--- START Rows ---

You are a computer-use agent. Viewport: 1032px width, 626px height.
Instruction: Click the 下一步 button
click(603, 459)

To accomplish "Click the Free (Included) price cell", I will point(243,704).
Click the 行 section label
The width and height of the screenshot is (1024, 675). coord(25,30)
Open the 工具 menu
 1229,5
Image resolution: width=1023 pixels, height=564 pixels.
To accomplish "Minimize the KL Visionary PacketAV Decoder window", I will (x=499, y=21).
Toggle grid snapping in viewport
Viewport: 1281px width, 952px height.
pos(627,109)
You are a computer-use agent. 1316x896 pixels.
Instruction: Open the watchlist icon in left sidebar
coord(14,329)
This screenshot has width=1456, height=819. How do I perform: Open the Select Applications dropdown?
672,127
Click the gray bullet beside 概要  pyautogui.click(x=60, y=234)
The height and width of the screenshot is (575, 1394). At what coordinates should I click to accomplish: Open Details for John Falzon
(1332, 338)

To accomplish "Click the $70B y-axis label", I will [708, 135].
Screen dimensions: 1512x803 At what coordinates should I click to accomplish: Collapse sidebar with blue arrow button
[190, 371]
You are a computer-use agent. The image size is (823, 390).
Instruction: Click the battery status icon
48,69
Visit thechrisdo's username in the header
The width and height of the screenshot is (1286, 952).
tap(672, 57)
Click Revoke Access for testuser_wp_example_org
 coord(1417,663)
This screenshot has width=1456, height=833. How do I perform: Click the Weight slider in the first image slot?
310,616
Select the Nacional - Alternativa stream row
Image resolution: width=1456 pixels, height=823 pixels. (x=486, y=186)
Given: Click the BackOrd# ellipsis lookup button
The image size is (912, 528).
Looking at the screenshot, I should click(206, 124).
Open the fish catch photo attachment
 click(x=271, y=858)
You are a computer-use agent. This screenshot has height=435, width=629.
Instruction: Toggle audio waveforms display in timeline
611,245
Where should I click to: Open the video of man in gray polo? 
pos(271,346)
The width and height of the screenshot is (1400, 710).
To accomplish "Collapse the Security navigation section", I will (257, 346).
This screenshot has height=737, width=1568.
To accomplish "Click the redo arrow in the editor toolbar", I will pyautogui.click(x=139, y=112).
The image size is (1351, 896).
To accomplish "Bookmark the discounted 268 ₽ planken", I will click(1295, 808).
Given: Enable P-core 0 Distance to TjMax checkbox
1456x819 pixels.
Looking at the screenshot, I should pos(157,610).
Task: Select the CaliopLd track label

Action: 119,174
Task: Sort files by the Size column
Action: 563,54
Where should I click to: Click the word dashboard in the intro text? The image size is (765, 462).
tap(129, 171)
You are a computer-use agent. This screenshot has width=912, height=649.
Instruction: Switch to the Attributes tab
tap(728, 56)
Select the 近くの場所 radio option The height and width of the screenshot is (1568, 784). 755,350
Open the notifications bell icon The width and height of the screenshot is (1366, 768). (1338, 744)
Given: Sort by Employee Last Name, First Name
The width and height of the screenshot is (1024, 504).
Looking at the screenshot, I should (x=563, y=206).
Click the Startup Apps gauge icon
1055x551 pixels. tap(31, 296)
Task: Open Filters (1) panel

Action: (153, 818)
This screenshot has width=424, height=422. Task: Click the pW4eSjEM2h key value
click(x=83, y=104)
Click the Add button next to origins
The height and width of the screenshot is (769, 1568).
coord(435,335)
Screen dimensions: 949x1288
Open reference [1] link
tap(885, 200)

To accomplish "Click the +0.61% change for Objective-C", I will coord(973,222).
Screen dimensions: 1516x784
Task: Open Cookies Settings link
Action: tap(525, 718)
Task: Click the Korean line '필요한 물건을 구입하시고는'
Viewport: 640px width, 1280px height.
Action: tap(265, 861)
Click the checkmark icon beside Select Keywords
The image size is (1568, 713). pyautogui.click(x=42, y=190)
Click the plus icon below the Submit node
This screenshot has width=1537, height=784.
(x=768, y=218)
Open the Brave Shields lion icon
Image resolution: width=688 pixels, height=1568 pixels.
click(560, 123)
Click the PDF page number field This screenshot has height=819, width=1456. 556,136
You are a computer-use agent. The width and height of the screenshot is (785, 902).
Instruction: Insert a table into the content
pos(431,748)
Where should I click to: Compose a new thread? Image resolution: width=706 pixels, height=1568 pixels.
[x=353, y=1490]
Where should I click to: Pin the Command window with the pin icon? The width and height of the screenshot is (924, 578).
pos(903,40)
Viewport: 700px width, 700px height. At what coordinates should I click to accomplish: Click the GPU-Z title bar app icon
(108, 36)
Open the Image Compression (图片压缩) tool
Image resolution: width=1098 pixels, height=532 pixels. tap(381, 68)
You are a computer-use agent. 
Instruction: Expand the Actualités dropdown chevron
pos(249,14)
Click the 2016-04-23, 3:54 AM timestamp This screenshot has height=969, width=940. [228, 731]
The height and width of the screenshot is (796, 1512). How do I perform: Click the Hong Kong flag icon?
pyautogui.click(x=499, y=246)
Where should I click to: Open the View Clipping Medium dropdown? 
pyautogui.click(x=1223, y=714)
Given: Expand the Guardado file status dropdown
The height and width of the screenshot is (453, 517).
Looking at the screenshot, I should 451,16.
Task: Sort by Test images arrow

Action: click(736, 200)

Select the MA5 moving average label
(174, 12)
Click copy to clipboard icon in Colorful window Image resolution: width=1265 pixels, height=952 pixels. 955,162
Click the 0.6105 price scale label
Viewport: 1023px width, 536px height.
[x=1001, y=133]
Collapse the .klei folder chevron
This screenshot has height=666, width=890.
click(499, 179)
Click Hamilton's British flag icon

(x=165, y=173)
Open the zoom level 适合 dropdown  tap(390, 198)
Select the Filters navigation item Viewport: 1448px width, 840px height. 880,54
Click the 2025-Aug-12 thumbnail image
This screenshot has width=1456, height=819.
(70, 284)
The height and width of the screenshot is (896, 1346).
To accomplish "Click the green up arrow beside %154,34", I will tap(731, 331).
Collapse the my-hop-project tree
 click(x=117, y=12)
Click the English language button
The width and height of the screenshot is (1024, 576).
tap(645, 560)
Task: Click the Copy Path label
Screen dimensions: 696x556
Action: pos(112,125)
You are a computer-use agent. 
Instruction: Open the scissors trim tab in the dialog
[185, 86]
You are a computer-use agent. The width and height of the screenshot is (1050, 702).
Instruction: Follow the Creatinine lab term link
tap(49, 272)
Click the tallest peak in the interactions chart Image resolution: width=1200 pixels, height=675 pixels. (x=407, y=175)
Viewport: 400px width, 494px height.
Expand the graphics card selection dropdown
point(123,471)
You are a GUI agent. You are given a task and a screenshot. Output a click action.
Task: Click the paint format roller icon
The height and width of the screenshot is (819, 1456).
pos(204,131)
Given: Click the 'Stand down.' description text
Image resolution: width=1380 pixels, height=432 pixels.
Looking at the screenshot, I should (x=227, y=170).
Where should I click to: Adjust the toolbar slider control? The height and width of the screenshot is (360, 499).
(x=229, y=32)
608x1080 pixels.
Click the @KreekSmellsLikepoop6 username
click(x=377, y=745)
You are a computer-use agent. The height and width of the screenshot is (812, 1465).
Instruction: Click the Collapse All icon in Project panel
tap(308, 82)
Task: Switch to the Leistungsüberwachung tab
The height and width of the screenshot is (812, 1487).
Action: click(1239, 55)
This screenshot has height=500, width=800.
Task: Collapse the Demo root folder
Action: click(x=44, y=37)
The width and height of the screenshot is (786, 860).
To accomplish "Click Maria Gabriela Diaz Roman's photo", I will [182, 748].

--- END Rows ---

• [Objective]
Copy every line above without changing any character.

• [Worked answer]
You are a computer-use agent. Viewport: 1032px width, 626px height.
Instruction: Click the 下一步 button
click(603, 459)

To accomplish "Click the Free (Included) price cell", I will point(243,704).
Click the 行 section label
The width and height of the screenshot is (1024, 675). coord(25,30)
Open the 工具 menu
 1229,5
Image resolution: width=1023 pixels, height=564 pixels.
To accomplish "Minimize the KL Visionary PacketAV Decoder window", I will (x=499, y=21).
Toggle grid snapping in viewport
Viewport: 1281px width, 952px height.
pos(627,109)
You are a computer-use agent. 1316x896 pixels.
Instruction: Open the watchlist icon in left sidebar
coord(14,329)
This screenshot has width=1456, height=819. How do I perform: Open the Select Applications dropdown?
672,127
Click the gray bullet beside 概要  pyautogui.click(x=60, y=234)
The height and width of the screenshot is (575, 1394). At what coordinates should I click to accomplish: Open Details for John Falzon
(1332, 338)

To accomplish "Click the $70B y-axis label", I will [708, 135].
Screen dimensions: 1512x803 At what coordinates should I click to accomplish: Collapse sidebar with blue arrow button
[190, 371]
You are a computer-use agent. The image size is (823, 390).
Instruction: Click the battery status icon
48,69
Visit thechrisdo's username in the header
The width and height of the screenshot is (1286, 952).
tap(672, 57)
Click Revoke Access for testuser_wp_example_org
 coord(1417,663)
This screenshot has width=1456, height=833. How do I perform: Click the Weight slider in the first image slot?
310,616
Select the Nacional - Alternativa stream row
Image resolution: width=1456 pixels, height=823 pixels. (x=486, y=186)
Given: Click the BackOrd# ellipsis lookup button
The image size is (912, 528).
Looking at the screenshot, I should click(206, 124).
Open the fish catch photo attachment
 click(x=271, y=858)
You are a computer-use agent. This screenshot has height=435, width=629.
Instruction: Toggle audio waveforms display in timeline
611,245
Where should I click to: Open the video of man in gray polo? 
pos(271,346)
The width and height of the screenshot is (1400, 710).
To accomplish "Collapse the Security navigation section", I will (257, 346).
This screenshot has height=737, width=1568.
To accomplish "Click the redo arrow in the editor toolbar", I will pyautogui.click(x=139, y=112).
The image size is (1351, 896).
To accomplish "Bookmark the discounted 268 ₽ planken", I will click(1295, 808).
Given: Enable P-core 0 Distance to TjMax checkbox
1456x819 pixels.
Looking at the screenshot, I should pos(157,610).
Task: Select the CaliopLd track label

Action: 119,174
Task: Sort files by the Size column
Action: 563,54
Where should I click to: Click the word dashboard in the intro text? The image size is (765, 462).
tap(129, 171)
You are a computer-use agent. This screenshot has width=912, height=649.
Instruction: Switch to the Attributes tab
tap(728, 56)
Select the 近くの場所 radio option The height and width of the screenshot is (1568, 784). 755,350
Open the notifications bell icon The width and height of the screenshot is (1366, 768). (1338, 744)
Given: Sort by Employee Last Name, First Name
The width and height of the screenshot is (1024, 504).
Looking at the screenshot, I should (x=563, y=206).
Click the Startup Apps gauge icon
1055x551 pixels. tap(31, 296)
Task: Open Filters (1) panel

Action: (153, 818)
This screenshot has width=424, height=422. Task: Click the pW4eSjEM2h key value
click(x=83, y=104)
Click the Add button next to origins
The height and width of the screenshot is (769, 1568).
coord(435,335)
Screen dimensions: 949x1288
Open reference [1] link
tap(885, 200)

To accomplish "Click the +0.61% change for Objective-C", I will coord(973,222).
Screen dimensions: 1516x784
Task: Open Cookies Settings link
Action: tap(525, 718)
Task: Click the Korean line '필요한 물건을 구입하시고는'
Viewport: 640px width, 1280px height.
Action: tap(265, 861)
Click the checkmark icon beside Select Keywords
The image size is (1568, 713). pyautogui.click(x=42, y=190)
Click the plus icon below the Submit node
This screenshot has width=1537, height=784.
(x=768, y=218)
Open the Brave Shields lion icon
Image resolution: width=688 pixels, height=1568 pixels.
click(560, 123)
Click the PDF page number field This screenshot has height=819, width=1456. 556,136
You are a computer-use agent. The width and height of the screenshot is (785, 902).
Instruction: Insert a table into the content
pos(431,748)
Where should I click to: Compose a new thread? Image resolution: width=706 pixels, height=1568 pixels.
[x=353, y=1490]
Where should I click to: Pin the Command window with the pin icon? The width and height of the screenshot is (924, 578).
pos(903,40)
Viewport: 700px width, 700px height. At what coordinates should I click to accomplish: Click the GPU-Z title bar app icon
(108, 36)
Open the Image Compression (图片压缩) tool
Image resolution: width=1098 pixels, height=532 pixels. tap(381, 68)
You are a computer-use agent. 
Instruction: Expand the Actualités dropdown chevron
pos(249,14)
Click the 2016-04-23, 3:54 AM timestamp This screenshot has height=969, width=940. [228, 731]
The height and width of the screenshot is (796, 1512). How do I perform: Click the Hong Kong flag icon?
pyautogui.click(x=499, y=246)
Where should I click to: Open the View Clipping Medium dropdown? 
pyautogui.click(x=1223, y=714)
Given: Expand the Guardado file status dropdown
The height and width of the screenshot is (453, 517).
Looking at the screenshot, I should 451,16.
Task: Sort by Test images arrow

Action: click(736, 200)

Select the MA5 moving average label
(174, 12)
Click copy to clipboard icon in Colorful window Image resolution: width=1265 pixels, height=952 pixels. 955,162
Click the 0.6105 price scale label
Viewport: 1023px width, 536px height.
[x=1001, y=133]
Collapse the .klei folder chevron
This screenshot has height=666, width=890.
click(499, 179)
Click Hamilton's British flag icon

(x=165, y=173)
Open the zoom level 适合 dropdown  tap(390, 198)
Select the Filters navigation item Viewport: 1448px width, 840px height. 880,54
Click the 2025-Aug-12 thumbnail image
This screenshot has width=1456, height=819.
(70, 284)
The height and width of the screenshot is (896, 1346).
To accomplish "Click the green up arrow beside %154,34", I will tap(731, 331).
Collapse the my-hop-project tree
 click(x=117, y=12)
Click the English language button
The width and height of the screenshot is (1024, 576).
tap(645, 560)
Task: Click the Copy Path label
Screen dimensions: 696x556
Action: pos(112,125)
You are a computer-use agent. 
Instruction: Open the scissors trim tab in the dialog
[185, 86]
You are a computer-use agent. The width and height of the screenshot is (1050, 702).
Instruction: Follow the Creatinine lab term link
tap(49, 272)
Click the tallest peak in the interactions chart Image resolution: width=1200 pixels, height=675 pixels. (x=407, y=175)
Viewport: 400px width, 494px height.
Expand the graphics card selection dropdown
point(123,471)
You are a GUI agent. You are given a task and a screenshot. Output a click action.
Task: Click the paint format roller icon
The height and width of the screenshot is (819, 1456).
pos(204,131)
Given: Click the 'Stand down.' description text
Image resolution: width=1380 pixels, height=432 pixels.
Looking at the screenshot, I should (x=227, y=170).
Where should I click to: Adjust the toolbar slider control? The height and width of the screenshot is (360, 499).
(x=229, y=32)
608x1080 pixels.
Click the @KreekSmellsLikepoop6 username
click(x=377, y=745)
You are a computer-use agent. The height and width of the screenshot is (812, 1465).
Instruction: Click the Collapse All icon in Project panel
tap(308, 82)
Task: Switch to the Leistungsüberwachung tab
The height and width of the screenshot is (812, 1487).
Action: click(1239, 55)
This screenshot has height=500, width=800.
Task: Collapse the Demo root folder
Action: click(x=44, y=37)
The width and height of the screenshot is (786, 860).
To accomplish "Click Maria Gabriela Diaz Roman's photo", I will [182, 748].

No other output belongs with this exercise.